START

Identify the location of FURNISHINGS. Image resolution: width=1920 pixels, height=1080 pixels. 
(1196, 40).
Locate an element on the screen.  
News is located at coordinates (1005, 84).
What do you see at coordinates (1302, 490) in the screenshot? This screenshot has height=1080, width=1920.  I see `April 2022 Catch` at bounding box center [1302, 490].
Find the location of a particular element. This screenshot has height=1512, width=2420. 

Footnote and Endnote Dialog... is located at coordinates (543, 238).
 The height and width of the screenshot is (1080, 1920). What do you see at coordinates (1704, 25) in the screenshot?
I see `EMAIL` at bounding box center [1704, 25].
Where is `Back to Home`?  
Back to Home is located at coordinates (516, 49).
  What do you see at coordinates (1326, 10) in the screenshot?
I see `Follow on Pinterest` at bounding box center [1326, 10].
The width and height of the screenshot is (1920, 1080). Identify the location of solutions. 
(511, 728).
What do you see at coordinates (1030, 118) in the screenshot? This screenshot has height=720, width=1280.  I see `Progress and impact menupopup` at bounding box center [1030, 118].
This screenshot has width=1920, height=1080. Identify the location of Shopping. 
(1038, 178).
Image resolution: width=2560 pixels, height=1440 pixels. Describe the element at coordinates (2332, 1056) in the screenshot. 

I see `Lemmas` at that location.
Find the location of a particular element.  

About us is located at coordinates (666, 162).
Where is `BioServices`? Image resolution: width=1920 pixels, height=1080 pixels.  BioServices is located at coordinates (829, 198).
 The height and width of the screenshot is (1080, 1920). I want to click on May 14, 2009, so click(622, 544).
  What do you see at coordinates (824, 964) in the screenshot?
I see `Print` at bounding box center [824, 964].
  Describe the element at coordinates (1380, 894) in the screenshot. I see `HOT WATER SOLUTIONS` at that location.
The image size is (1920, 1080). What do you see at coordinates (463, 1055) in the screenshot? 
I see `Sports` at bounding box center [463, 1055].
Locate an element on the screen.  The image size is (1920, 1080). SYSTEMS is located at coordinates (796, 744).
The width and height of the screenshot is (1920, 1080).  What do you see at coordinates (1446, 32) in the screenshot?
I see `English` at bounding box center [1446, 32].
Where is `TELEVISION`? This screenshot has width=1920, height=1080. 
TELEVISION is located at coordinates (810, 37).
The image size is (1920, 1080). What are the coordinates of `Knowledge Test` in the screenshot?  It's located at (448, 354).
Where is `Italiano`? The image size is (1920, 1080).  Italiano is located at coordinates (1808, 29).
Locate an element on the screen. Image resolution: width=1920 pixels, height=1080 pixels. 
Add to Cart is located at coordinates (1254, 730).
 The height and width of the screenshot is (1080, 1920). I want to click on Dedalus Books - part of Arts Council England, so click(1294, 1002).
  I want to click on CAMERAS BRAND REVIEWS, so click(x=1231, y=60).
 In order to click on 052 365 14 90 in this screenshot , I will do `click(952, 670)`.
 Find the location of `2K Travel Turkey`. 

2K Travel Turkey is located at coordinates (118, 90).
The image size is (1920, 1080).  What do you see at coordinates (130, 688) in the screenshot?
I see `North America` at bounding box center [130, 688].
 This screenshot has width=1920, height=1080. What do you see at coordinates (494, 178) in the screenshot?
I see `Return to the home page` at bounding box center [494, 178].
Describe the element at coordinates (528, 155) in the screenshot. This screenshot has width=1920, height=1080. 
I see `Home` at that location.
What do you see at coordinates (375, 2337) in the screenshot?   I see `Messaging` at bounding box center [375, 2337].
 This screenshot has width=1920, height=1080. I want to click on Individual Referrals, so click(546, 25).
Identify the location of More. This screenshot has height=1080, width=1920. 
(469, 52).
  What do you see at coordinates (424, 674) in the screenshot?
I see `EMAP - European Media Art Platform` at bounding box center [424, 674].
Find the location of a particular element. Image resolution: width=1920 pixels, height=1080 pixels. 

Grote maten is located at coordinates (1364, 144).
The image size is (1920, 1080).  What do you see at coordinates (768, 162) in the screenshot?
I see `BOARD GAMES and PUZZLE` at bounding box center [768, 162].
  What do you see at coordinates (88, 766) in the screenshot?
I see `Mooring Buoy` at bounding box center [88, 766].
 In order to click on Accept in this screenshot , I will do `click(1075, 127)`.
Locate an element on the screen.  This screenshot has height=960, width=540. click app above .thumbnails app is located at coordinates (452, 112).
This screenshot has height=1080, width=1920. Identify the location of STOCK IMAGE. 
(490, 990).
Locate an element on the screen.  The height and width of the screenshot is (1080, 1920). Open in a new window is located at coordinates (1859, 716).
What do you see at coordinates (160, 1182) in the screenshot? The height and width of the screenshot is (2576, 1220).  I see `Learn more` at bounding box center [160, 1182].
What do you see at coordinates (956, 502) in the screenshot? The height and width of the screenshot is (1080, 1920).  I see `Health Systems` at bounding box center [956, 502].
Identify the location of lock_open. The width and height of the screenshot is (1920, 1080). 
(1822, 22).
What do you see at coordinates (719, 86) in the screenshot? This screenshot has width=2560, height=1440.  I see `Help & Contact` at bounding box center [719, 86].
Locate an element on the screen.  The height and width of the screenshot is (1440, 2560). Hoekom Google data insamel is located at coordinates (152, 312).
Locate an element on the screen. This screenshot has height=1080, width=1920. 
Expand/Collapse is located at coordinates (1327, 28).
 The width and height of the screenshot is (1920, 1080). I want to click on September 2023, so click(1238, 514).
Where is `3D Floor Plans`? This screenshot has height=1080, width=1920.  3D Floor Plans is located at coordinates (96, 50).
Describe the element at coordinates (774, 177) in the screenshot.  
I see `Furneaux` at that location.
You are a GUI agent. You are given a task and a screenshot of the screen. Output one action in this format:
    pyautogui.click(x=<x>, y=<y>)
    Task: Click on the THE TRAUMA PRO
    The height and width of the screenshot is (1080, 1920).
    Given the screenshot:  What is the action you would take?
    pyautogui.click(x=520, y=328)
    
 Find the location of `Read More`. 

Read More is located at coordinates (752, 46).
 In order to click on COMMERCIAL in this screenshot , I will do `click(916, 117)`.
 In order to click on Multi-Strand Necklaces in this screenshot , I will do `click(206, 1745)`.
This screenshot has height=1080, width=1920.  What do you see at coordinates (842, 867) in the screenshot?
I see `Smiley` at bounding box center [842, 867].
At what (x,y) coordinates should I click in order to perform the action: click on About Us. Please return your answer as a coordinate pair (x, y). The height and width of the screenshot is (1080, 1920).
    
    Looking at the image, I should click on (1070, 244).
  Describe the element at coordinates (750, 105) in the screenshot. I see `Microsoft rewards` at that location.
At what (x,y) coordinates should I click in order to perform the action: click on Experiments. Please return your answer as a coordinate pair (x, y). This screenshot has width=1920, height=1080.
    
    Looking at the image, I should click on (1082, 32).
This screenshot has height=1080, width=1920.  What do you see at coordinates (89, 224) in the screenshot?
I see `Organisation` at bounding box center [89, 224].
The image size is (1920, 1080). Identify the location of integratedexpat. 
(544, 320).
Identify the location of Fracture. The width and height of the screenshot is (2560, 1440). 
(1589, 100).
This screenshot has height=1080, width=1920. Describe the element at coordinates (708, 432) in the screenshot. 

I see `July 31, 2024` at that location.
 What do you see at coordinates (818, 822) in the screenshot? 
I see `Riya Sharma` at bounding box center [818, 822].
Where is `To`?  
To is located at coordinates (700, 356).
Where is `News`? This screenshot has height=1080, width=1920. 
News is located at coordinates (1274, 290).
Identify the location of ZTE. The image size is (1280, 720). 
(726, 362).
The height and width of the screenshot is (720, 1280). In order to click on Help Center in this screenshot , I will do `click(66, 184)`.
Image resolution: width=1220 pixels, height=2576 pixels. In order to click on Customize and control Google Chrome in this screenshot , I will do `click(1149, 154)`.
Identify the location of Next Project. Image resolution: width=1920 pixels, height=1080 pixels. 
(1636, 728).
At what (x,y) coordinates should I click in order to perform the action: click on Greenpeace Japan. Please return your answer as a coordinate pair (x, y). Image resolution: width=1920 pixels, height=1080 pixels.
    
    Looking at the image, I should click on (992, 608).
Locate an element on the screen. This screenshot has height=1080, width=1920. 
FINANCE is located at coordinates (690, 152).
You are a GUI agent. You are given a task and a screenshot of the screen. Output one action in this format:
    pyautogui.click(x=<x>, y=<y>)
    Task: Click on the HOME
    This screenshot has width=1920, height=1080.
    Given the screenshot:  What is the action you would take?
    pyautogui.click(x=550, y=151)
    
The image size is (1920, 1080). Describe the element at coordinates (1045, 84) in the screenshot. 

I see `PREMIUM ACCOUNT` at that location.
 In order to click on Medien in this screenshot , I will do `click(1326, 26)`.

END

**Directive**: Can you set down, without any change, the part of the data above that opens with the line containing "Find the location of a particular element. Image" and closes with the line containing "center [88, 766].", both of those lines included?

**Response below**:
Find the location of a particular element. Image resolution: width=1920 pixels, height=1080 pixels. 

Grote maten is located at coordinates (1364, 144).
The image size is (1920, 1080).  What do you see at coordinates (768, 162) in the screenshot?
I see `BOARD GAMES and PUZZLE` at bounding box center [768, 162].
  What do you see at coordinates (88, 766) in the screenshot?
I see `Mooring Buoy` at bounding box center [88, 766].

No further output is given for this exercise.